Task item:
Which lines below contain "arrow"? Pull them out.

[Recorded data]
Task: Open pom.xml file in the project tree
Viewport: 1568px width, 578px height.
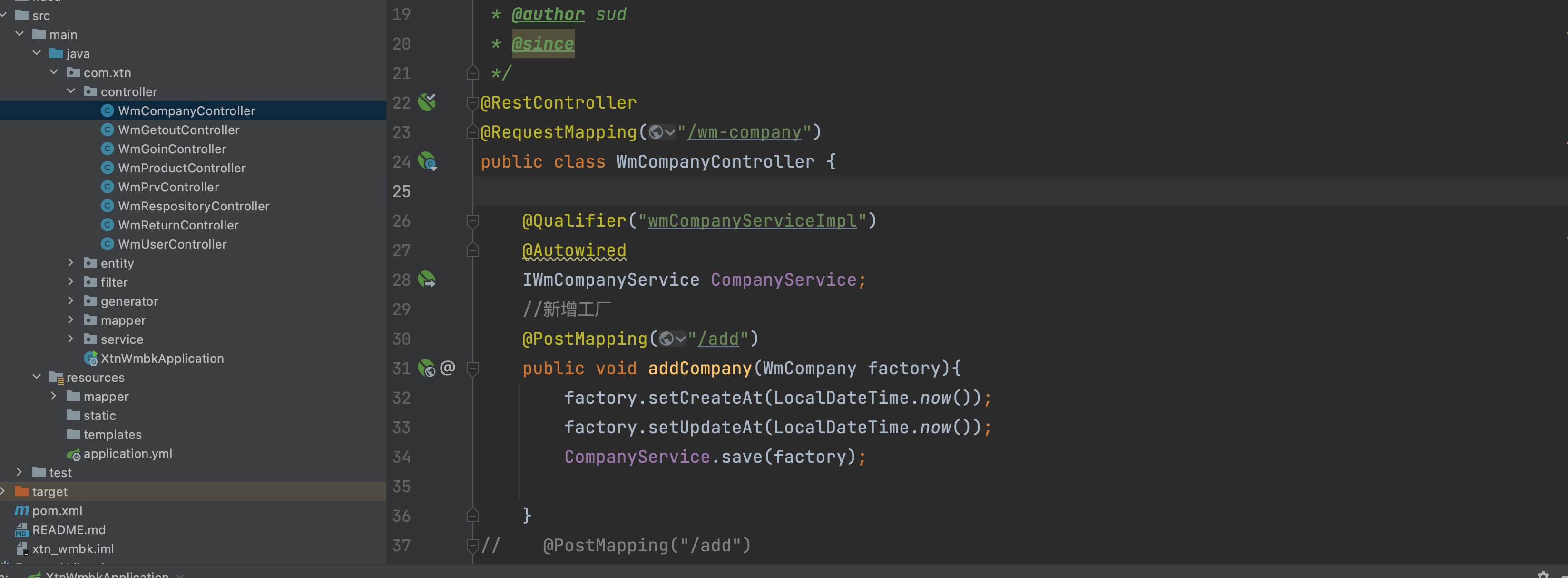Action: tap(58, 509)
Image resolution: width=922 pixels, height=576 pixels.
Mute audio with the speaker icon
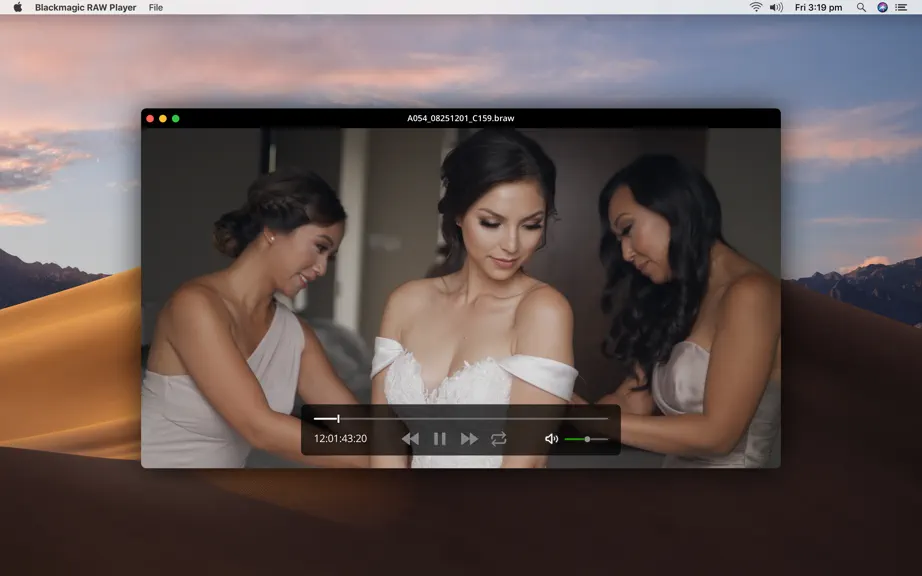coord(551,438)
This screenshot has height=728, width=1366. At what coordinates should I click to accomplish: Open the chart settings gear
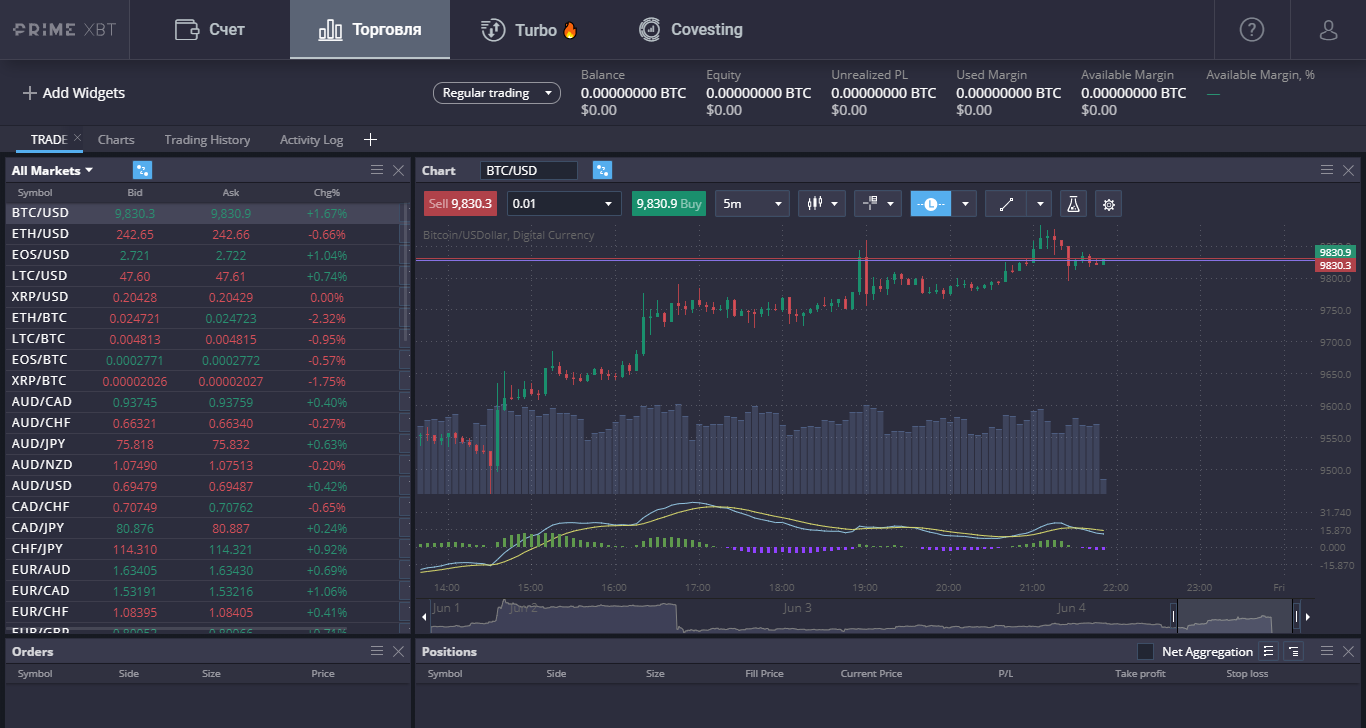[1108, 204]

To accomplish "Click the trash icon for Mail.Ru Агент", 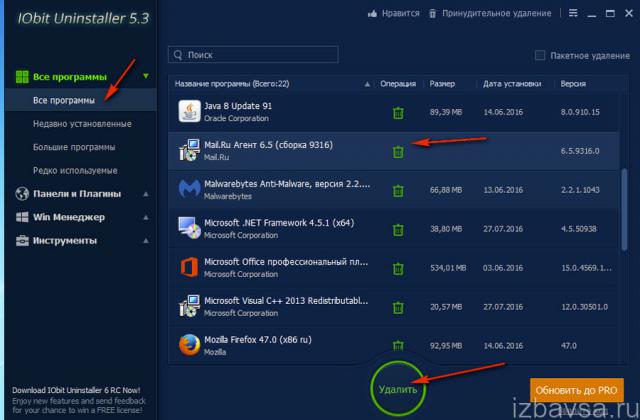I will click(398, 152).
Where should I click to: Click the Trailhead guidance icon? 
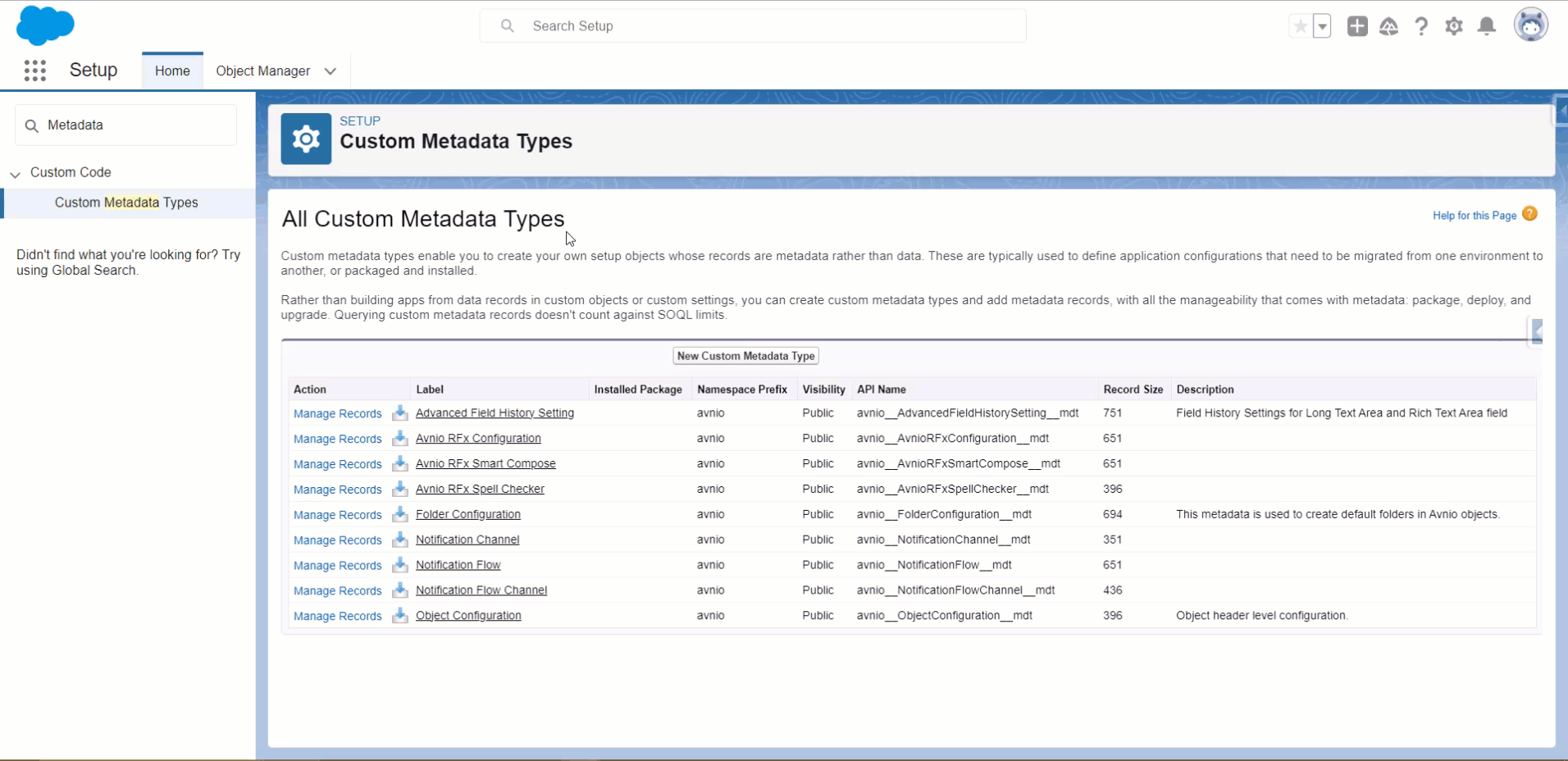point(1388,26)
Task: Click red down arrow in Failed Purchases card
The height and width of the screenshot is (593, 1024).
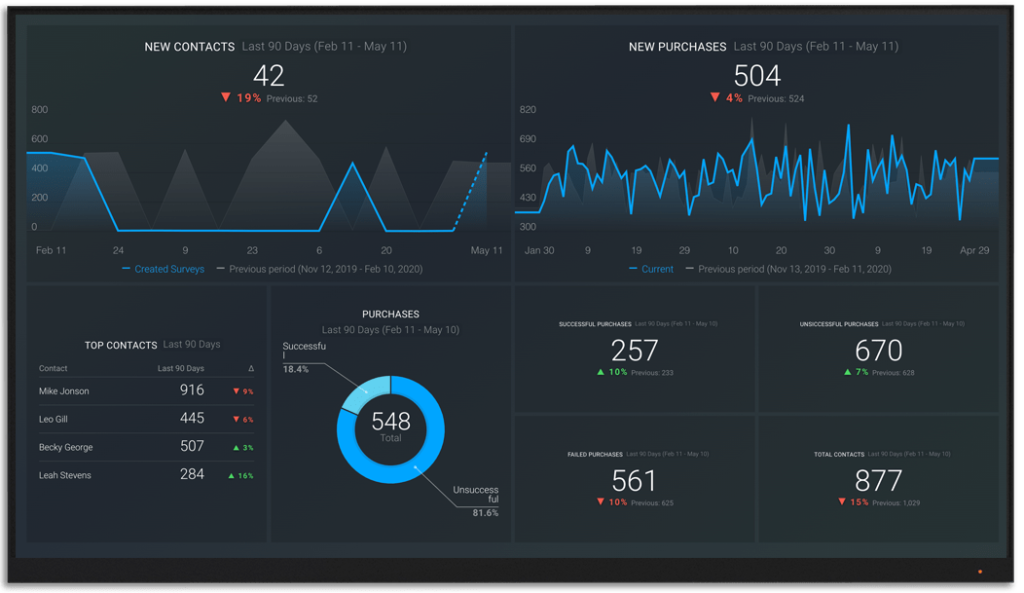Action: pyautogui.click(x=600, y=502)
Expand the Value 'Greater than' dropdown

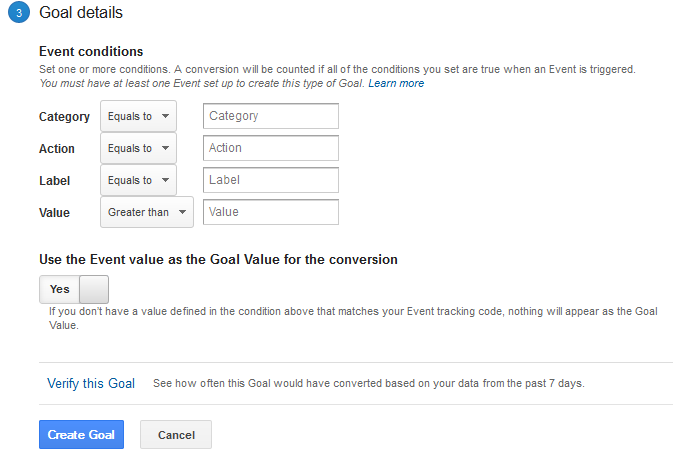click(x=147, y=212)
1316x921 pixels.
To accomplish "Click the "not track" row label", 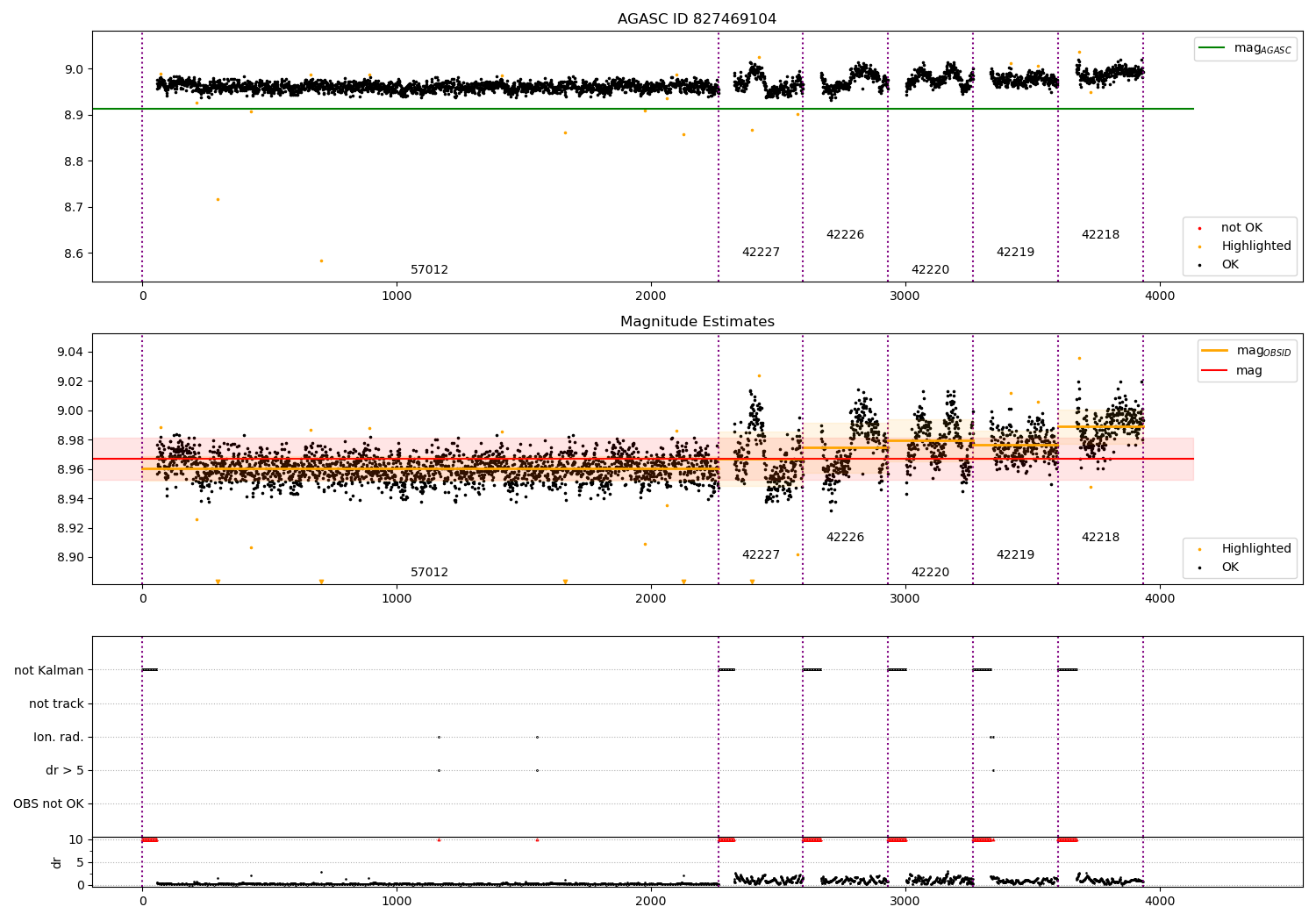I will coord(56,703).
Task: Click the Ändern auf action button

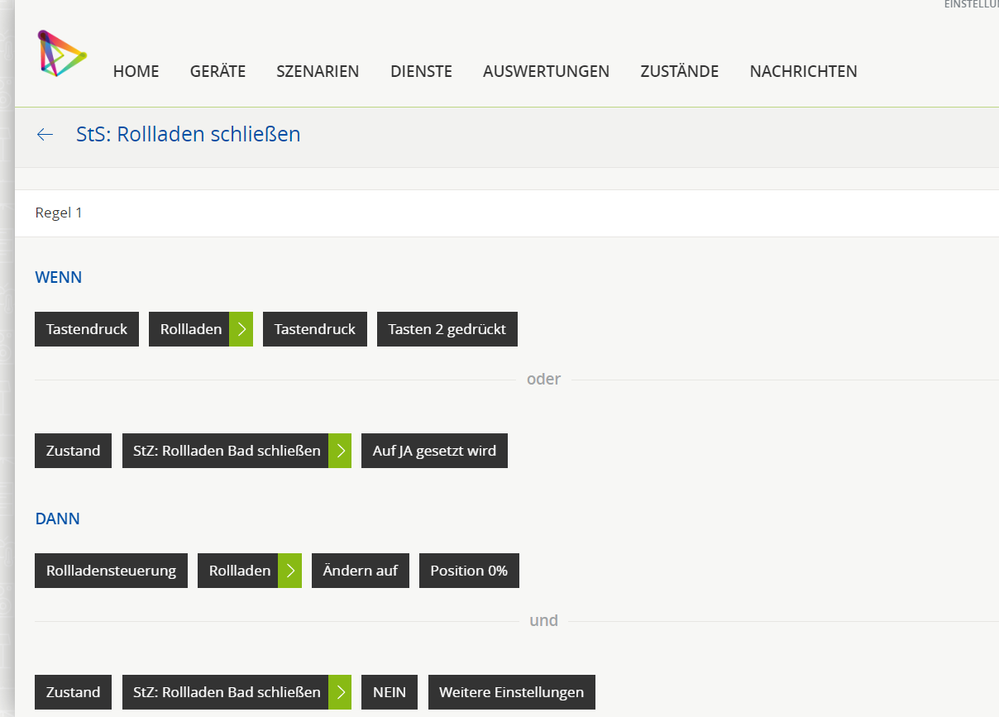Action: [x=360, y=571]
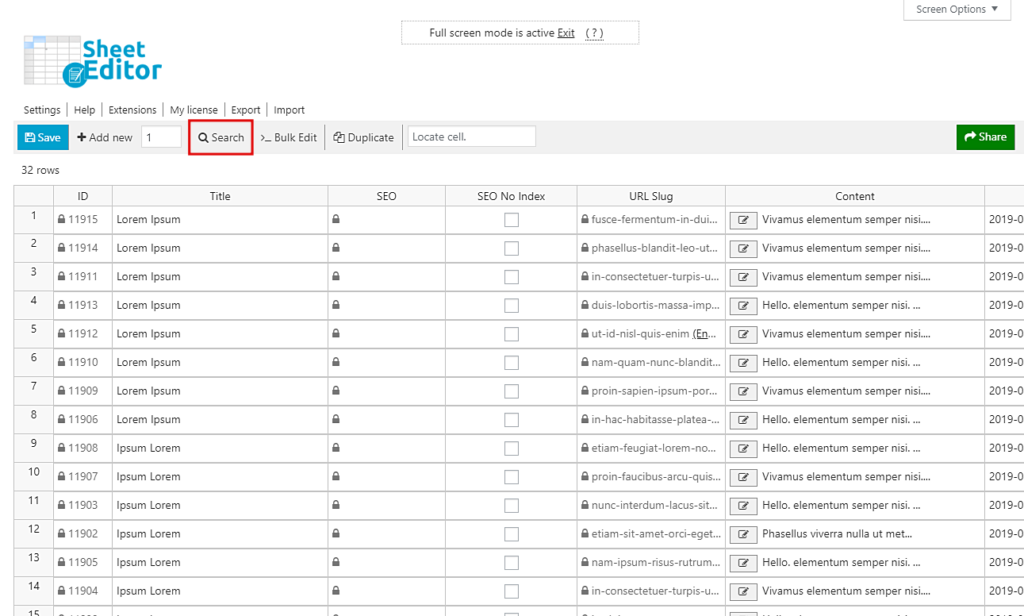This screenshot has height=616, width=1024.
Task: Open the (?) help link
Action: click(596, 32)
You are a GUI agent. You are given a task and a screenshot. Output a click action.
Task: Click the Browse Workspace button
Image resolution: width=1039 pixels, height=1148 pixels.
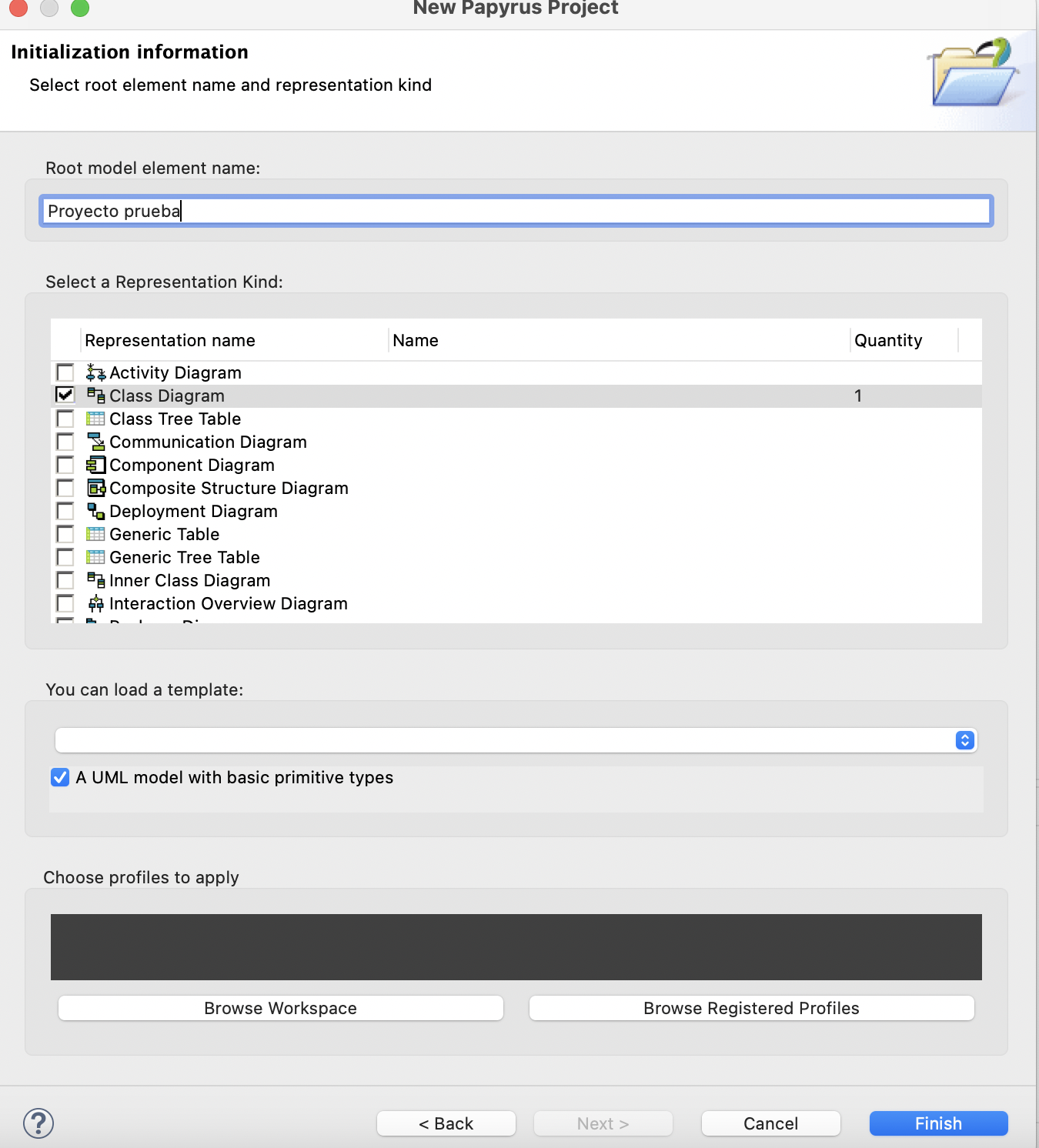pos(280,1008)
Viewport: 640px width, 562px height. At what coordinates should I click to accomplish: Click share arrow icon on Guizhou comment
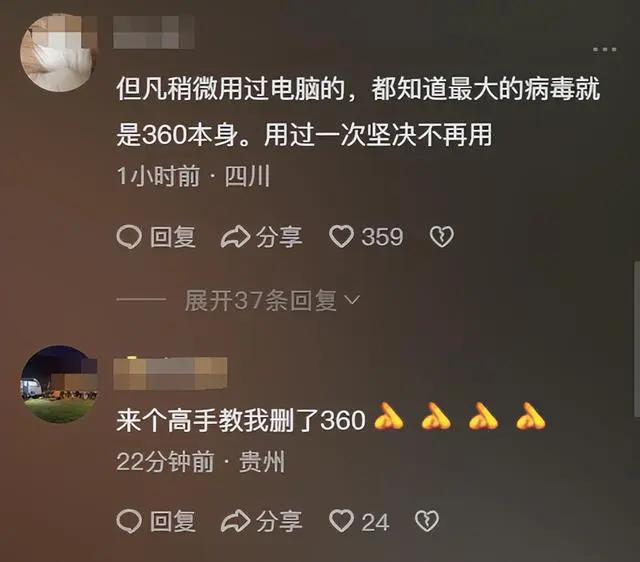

Written response:
Task: Click red down arrow in Failed Purchases card
Viewport: 640px width, 562px height. At what coordinates should I click to accomplish: Click share arrow icon on Guizhou comment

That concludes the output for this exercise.